The first bottleneck is the logging and tracing infrastructure. As requests grow, the volume of logs and trace data linked by correlation IDs overwhelms storage and processing systems.

Scaling Solutions
  • Centralized Logging: Use systems like ELK stack or Splunk to aggregate logs with correlation IDs.
  • Distributed Tracing: Implement tracing tools (e.g., Jaeger, Zipkin) that use correlation IDs to track requests end-to-end.
  • Sampling: Sample traces to reduce data volume while keeping useful insights.
  • Asynchronous Logging: Use non-blocking loggers to avoid slowing services.
  • Compression and Archival: Compress logs and archive old data to save storage.
  • Load Balancing: Distribute tracing and logging workloads across multiple servers.
Back-of-Envelope Cost Analysis

Assuming 1 million requests/sec, each generating 1 KB of trace/log data with correlation IDs:

  • Data generated per second: ~1 GB/sec
  • Data per day: ~86 TB
  • Storage needed: High-capacity distributed storage with compression
  • Network bandwidth: Must support ~8 Gbps+ for log shipping
  • Processing: Distributed tracing systems must handle millions of trace spans/sec
Interview Tip

When discussing correlation IDs scalability, start by explaining their role in tracing requests across services. Then identify logging/tracing infrastructure as the bottleneck. Propose solutions like centralized logging, distributed tracing, and sampling. Quantify data volume and discuss trade-offs between detail and performance.

Self Check

Your database handles 1000 QPS. Traffic grows 10x. What do you do first?

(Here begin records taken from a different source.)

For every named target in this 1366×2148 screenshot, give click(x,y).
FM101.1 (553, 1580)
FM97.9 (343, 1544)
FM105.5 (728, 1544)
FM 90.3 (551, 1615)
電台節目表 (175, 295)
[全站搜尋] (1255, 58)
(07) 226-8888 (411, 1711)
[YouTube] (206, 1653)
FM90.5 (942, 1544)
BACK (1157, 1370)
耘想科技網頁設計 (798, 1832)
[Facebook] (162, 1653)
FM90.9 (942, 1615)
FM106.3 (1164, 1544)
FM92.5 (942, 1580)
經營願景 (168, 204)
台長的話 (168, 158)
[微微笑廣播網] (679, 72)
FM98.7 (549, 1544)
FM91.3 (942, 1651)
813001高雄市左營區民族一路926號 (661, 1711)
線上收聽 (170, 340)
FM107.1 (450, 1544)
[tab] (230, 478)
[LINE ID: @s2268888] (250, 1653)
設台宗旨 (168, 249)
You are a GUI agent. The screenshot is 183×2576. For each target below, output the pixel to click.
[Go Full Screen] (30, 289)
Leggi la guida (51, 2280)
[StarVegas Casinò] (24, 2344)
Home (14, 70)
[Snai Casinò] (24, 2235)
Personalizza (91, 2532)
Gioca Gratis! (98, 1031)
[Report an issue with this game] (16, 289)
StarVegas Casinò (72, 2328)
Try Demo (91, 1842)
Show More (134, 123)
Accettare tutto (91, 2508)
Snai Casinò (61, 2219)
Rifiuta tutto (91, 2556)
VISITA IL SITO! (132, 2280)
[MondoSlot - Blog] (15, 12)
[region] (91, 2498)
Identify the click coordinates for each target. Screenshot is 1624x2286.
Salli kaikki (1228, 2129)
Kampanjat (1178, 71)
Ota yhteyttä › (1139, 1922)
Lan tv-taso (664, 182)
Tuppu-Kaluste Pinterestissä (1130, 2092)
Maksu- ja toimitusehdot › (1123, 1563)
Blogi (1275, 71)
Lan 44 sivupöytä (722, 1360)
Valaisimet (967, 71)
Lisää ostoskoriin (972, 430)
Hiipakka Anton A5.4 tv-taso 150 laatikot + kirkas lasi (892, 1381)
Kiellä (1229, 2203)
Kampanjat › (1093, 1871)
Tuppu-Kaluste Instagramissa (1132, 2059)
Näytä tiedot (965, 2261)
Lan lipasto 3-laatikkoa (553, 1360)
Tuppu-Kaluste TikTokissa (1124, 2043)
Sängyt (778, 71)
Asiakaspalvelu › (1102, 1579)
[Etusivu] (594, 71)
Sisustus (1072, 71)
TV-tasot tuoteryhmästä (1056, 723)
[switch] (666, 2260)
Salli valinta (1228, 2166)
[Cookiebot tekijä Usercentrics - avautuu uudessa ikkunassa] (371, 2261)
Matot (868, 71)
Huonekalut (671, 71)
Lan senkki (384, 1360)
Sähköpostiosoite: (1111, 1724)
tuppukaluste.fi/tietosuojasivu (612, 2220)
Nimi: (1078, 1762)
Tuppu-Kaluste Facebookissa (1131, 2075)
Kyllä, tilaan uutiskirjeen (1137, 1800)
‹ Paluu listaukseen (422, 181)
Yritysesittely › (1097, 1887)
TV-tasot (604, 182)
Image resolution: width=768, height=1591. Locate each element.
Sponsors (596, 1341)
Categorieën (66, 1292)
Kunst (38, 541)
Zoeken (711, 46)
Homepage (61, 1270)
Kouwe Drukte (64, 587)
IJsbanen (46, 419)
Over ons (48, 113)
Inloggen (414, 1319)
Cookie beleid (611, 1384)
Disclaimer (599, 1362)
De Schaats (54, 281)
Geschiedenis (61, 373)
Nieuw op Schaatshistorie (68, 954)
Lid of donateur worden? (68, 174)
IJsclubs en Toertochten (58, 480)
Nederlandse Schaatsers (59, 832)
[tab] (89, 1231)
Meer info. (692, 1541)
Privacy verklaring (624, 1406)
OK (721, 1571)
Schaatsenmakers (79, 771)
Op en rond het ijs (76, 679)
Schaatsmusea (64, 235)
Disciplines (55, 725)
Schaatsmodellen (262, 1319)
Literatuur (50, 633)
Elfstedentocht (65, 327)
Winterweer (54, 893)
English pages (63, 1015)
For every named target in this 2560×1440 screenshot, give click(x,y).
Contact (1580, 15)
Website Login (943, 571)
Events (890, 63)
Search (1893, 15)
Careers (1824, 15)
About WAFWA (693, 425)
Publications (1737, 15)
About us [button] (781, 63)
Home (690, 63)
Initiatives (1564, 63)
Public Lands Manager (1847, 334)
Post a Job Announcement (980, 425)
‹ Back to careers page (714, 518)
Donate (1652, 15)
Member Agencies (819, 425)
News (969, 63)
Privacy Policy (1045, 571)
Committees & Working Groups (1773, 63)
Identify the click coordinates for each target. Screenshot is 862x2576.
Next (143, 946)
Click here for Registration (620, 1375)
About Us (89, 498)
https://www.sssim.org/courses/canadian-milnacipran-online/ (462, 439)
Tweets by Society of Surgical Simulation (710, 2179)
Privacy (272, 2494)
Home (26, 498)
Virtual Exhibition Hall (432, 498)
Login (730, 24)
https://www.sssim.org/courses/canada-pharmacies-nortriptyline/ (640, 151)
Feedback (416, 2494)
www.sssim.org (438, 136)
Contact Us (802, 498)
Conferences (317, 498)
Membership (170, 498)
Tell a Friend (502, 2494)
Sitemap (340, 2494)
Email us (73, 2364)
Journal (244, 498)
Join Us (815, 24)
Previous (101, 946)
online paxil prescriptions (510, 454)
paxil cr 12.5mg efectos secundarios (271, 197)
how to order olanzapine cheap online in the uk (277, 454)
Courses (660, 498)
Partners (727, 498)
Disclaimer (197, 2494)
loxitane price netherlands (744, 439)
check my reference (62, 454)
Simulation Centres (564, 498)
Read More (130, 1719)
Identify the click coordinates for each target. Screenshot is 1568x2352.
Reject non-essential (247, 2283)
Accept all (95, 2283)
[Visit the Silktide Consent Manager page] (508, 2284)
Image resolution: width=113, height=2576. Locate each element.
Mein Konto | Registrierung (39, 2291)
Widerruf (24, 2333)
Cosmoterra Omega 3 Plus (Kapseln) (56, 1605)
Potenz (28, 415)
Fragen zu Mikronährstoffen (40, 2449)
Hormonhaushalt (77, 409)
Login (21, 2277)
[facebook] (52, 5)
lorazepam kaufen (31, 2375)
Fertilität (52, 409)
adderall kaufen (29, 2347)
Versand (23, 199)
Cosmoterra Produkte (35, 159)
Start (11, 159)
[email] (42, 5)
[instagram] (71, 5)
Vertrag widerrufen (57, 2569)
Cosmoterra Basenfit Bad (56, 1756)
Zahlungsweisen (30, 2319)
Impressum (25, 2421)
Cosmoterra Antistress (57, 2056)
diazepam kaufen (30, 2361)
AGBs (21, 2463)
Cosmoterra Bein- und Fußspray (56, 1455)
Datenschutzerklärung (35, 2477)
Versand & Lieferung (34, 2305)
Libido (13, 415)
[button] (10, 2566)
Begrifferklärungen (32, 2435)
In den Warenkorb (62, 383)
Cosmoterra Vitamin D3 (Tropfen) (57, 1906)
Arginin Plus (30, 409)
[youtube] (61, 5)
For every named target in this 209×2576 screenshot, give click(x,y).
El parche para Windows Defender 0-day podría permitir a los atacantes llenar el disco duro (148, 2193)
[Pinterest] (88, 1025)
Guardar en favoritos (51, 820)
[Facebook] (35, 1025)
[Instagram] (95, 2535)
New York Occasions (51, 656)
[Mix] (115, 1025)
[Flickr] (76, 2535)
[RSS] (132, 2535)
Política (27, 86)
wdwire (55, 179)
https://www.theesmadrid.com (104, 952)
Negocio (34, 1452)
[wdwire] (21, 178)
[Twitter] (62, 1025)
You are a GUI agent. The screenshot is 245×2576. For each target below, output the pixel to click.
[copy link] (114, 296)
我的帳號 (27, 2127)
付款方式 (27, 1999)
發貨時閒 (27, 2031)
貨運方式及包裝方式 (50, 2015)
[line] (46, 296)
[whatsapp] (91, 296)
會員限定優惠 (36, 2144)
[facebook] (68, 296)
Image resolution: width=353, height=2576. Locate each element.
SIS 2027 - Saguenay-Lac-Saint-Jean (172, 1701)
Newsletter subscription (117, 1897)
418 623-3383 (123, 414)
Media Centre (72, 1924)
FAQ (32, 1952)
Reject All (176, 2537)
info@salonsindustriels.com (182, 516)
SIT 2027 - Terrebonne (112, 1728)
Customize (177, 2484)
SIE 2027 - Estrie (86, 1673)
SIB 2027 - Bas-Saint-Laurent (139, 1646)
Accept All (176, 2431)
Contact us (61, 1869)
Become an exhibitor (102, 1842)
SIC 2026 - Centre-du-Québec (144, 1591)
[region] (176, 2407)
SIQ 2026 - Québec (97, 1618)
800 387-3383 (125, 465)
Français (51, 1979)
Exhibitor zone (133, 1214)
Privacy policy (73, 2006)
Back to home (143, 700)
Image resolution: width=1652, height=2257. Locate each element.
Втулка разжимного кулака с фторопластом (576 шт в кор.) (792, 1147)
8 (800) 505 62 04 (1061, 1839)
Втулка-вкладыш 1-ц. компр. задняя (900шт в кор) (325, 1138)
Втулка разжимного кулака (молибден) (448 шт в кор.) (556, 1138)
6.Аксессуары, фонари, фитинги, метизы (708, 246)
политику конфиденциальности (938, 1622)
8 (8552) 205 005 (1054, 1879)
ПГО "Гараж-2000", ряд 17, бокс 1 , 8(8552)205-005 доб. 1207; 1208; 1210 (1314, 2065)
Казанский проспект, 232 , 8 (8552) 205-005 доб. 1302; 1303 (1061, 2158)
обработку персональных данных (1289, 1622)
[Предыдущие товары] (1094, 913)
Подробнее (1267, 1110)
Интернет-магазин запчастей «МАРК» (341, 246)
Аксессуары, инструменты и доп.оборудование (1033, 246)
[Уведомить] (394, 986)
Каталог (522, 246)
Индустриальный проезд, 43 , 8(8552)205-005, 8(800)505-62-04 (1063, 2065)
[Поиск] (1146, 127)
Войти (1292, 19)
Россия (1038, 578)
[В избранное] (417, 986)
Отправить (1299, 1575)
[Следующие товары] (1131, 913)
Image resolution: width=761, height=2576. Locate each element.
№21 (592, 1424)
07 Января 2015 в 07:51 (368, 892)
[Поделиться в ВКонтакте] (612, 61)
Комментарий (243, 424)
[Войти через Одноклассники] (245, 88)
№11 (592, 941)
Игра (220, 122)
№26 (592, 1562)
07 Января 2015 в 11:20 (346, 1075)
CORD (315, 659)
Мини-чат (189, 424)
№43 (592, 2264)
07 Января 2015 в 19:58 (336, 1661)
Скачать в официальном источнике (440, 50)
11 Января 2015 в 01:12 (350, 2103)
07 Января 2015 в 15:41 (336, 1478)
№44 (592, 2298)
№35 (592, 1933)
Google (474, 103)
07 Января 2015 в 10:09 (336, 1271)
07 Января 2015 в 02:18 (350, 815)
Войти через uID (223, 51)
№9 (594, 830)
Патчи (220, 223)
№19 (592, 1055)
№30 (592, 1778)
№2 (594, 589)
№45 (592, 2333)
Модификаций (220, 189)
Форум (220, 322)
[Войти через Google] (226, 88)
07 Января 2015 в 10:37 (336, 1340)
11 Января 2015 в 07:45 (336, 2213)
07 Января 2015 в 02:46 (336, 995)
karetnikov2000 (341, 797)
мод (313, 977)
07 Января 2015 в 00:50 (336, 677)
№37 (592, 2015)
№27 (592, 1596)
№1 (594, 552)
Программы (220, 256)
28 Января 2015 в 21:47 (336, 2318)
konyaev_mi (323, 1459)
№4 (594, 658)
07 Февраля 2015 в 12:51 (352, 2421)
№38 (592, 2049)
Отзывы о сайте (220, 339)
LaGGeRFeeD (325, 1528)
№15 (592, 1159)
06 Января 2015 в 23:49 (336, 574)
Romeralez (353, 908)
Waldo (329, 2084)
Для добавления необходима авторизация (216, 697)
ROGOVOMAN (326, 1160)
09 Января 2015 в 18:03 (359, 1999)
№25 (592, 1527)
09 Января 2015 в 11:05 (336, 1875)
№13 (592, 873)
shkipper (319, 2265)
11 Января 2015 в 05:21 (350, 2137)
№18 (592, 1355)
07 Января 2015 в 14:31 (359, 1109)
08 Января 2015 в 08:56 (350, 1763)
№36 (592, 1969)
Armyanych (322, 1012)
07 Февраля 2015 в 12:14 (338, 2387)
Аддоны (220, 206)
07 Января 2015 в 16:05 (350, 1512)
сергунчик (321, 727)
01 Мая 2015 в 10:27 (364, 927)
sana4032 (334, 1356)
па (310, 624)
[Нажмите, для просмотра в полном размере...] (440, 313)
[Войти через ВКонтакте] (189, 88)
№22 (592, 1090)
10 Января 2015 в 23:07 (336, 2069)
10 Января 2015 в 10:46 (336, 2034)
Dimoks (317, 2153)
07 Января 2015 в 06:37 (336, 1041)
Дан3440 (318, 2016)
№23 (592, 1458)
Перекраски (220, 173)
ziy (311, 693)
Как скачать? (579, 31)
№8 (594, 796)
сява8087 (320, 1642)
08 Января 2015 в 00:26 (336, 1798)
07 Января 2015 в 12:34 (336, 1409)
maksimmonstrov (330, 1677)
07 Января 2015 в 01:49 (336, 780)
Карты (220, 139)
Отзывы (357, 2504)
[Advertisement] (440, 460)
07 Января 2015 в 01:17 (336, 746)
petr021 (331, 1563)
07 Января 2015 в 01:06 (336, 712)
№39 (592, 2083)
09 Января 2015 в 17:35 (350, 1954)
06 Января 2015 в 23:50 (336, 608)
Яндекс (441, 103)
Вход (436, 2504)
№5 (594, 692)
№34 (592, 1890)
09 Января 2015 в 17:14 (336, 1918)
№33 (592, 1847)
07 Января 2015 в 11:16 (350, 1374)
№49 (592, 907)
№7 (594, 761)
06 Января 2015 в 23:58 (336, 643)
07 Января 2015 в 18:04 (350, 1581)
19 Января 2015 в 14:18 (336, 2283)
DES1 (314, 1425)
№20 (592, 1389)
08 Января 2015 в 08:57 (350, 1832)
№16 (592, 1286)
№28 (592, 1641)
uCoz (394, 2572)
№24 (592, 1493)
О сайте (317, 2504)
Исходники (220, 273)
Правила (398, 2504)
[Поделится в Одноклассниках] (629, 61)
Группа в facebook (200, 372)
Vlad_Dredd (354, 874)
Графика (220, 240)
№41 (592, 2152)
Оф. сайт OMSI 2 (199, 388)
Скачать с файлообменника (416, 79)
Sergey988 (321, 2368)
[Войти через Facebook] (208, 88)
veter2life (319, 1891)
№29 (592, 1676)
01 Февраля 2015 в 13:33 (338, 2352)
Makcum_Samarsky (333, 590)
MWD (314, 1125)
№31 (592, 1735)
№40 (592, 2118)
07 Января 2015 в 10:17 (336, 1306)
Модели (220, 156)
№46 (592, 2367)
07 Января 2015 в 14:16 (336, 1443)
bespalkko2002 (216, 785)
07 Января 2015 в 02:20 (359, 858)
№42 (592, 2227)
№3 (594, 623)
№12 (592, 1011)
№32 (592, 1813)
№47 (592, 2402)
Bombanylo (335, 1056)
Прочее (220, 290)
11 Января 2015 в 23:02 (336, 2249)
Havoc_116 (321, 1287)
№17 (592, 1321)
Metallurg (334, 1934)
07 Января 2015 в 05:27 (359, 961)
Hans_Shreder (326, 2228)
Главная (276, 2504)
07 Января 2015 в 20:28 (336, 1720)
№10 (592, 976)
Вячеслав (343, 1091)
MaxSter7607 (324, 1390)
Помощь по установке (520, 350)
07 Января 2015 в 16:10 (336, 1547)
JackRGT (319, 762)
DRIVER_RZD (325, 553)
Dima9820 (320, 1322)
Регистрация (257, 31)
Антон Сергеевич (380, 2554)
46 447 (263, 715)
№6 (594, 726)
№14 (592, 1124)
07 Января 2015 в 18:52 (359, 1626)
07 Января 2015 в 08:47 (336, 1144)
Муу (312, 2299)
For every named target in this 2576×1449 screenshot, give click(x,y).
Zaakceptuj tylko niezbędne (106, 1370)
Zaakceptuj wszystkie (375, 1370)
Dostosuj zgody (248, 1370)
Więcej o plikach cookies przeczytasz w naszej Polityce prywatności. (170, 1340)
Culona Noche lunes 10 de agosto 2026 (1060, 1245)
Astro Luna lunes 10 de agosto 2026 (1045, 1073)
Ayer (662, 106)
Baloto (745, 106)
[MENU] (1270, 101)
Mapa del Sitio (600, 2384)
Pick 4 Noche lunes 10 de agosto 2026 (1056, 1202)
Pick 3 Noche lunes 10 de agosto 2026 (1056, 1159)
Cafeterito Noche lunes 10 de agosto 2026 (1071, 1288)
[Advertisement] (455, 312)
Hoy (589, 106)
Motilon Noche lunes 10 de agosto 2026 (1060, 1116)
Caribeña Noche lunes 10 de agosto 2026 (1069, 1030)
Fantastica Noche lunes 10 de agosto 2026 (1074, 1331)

Answer: Since correlation IDs mainly affect logging/tracing, the first action is to ensure the logging and tracing infrastructure can handle 10,000 QPS. Implement sampling or increase logging system capacity before scaling the database.

Key Result
Correlation IDs help trace requests but create large logging and tracing data. The first bottleneck is logging infrastructure, which must scale with centralized systems, sampling, and distributed tracing.